1

Has anyone ever tried to train a Pytorch LSTM model, save it, reload it somewhere else and then continue training? I've been trying to do something like this for the past 2 weeks with no good results (I kept track using the training loss). It seems everytime I reload the model and train it, it behaves arbitrarily (I know this because if I train it continuously it shows very different training losses).

I have tried using the pytorch.save() fn, saving the state_dict and loading it, native pickle mechanism as well as joblib for the same but all of them have the same issue. I even saved the optimizer states and reloaded it without much luck.

Could it somehow be related to the hidden and cell states of the LSTM layers? Should I save and reload them as well everytime I want to train? Or could it be something else entirely?

I have searched extensively for this issue but to no avail. Any help would be much appreciated.

Some more info: I'm trying to detect anomalies in data using an autoencoder and so each time I reload the model, it is trained only on a batch of data and then saved again to be reused for next batch.

  • 2
    maybe [this](https://stackoverflow.com/a/43819235/2996989) answer is helpful – Ahmed Sunny Dec 19 '19 at 14:48
  • Have you tried to official tutorial to resume the training of a model with pytorch? https://pytorch.org/tutorials/beginner/saving_loading_models.html#saving-loading-a-general-checkpoint-for-inference-and-or-resuming-training You need to save the optimizer, loss, epoch, etc, along with the model state dictionary. – Eskapp Dec 19 '19 at 15:02
  • @AhmedSunny I have already tried that but to no avail.

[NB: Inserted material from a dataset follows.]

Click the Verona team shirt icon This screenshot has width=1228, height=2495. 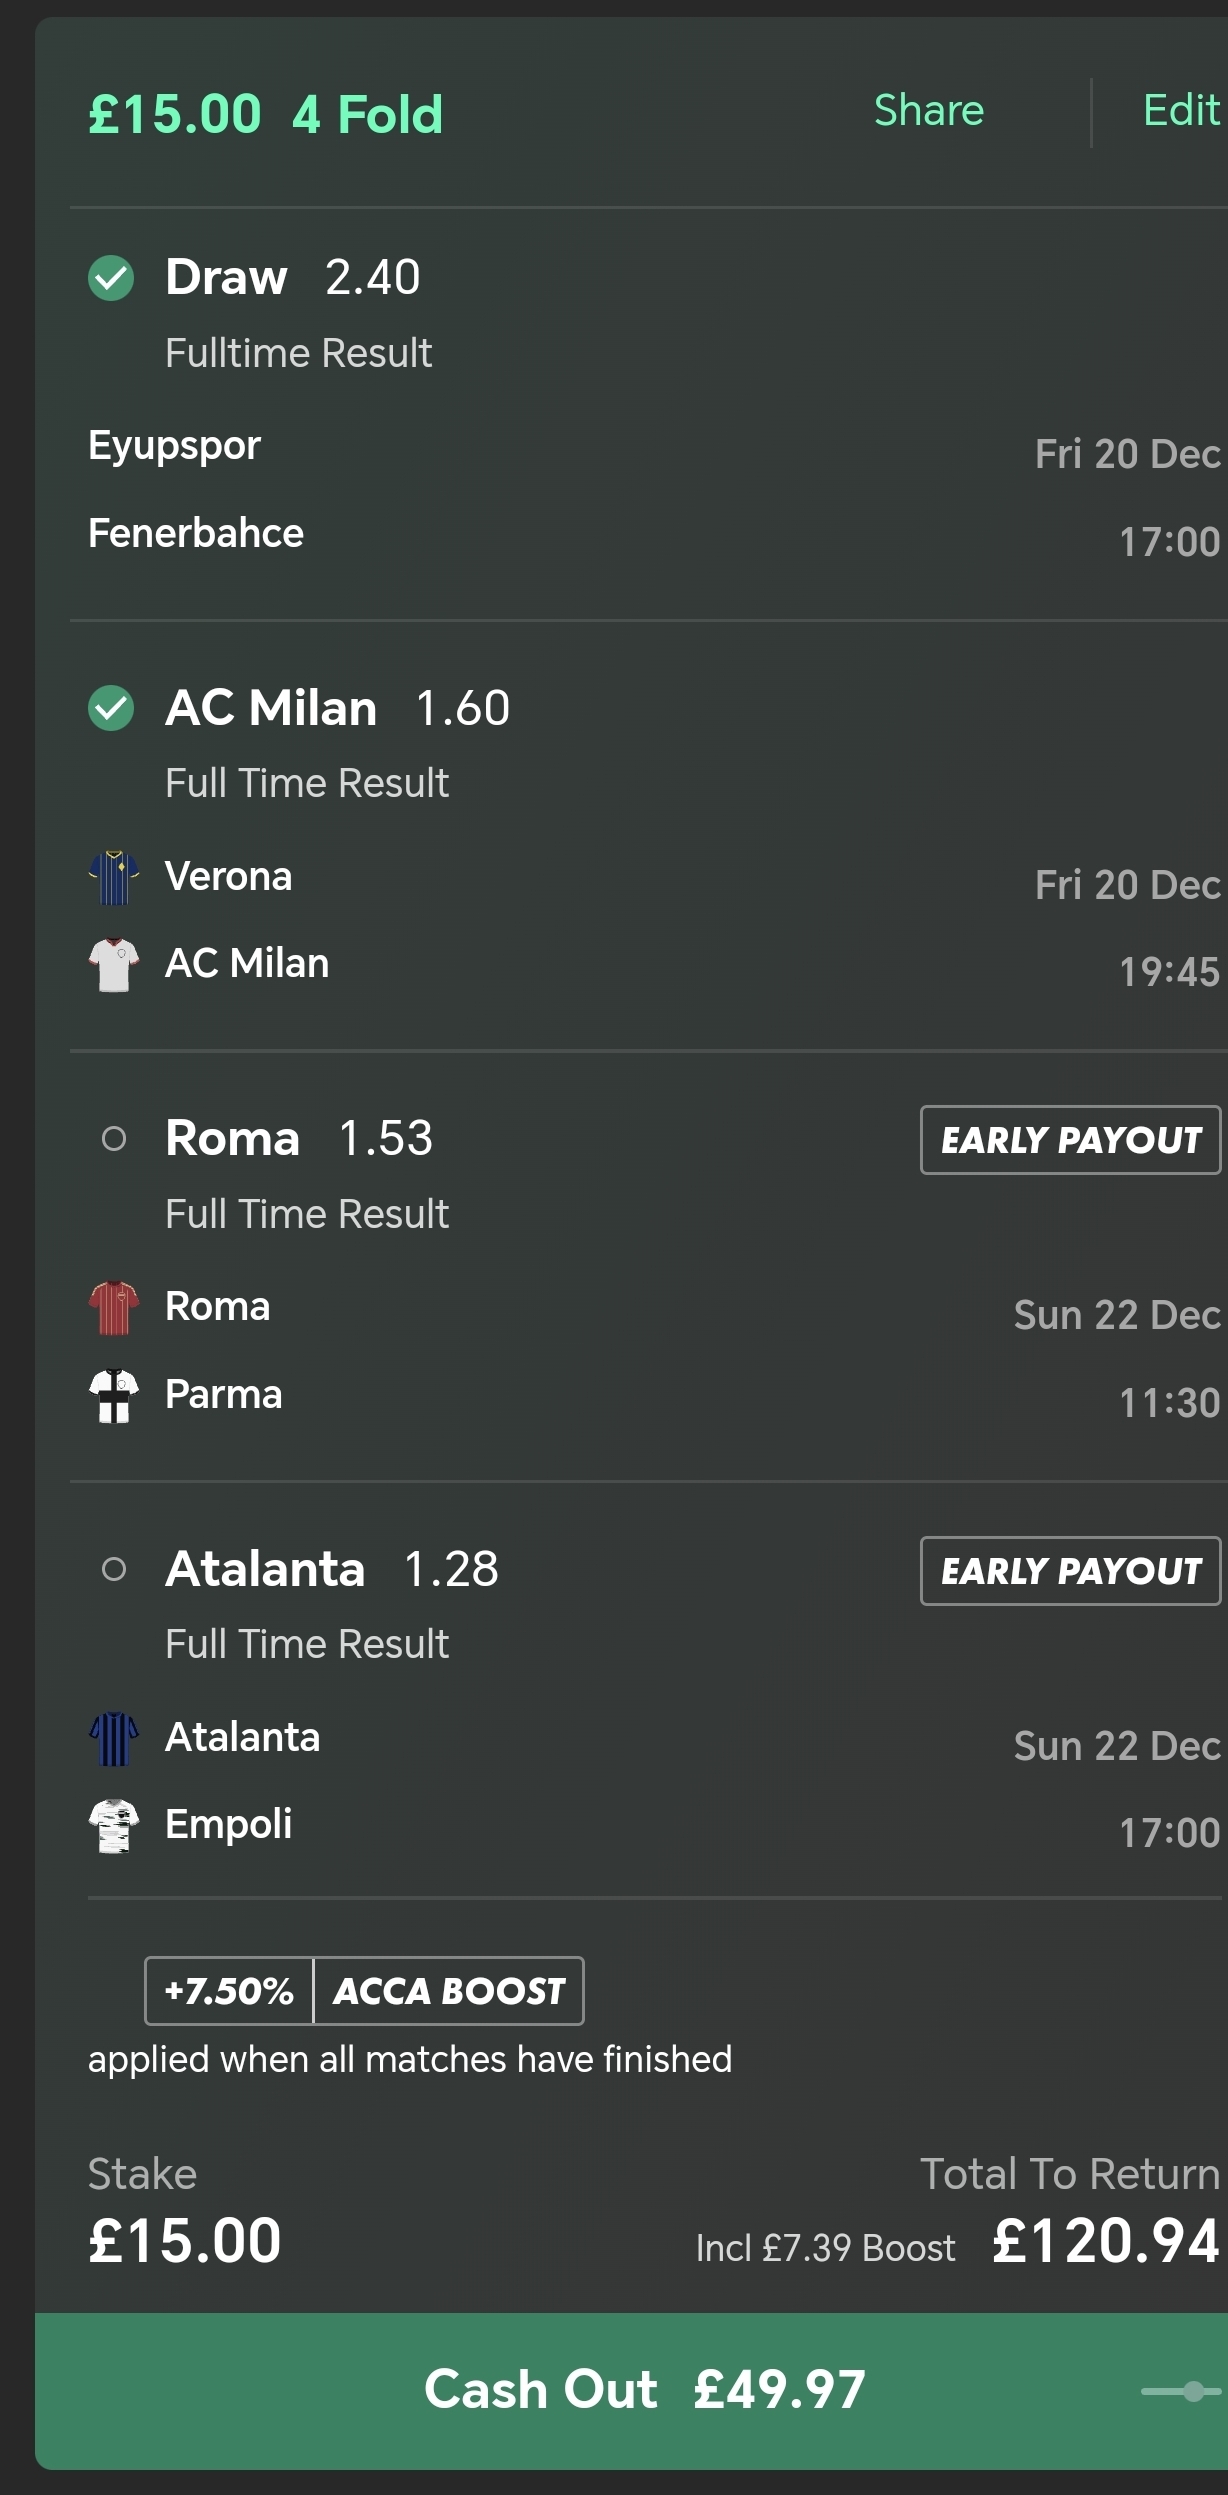tap(113, 877)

My intuition is that because I want the training of a loaded model to continue from the previous state, I need to somehow save and load the hidden states of the model as well at each training step because the hidden_states reinitialize at the start of each epoch. – Akshay Bhardwaj Dec 20 '19 at 05:18
  • @Eskapp Sadly, I've tried all of the above but with no avail. – Akshay Bhardwaj Dec 20 '19 at 05:19

0 Answers0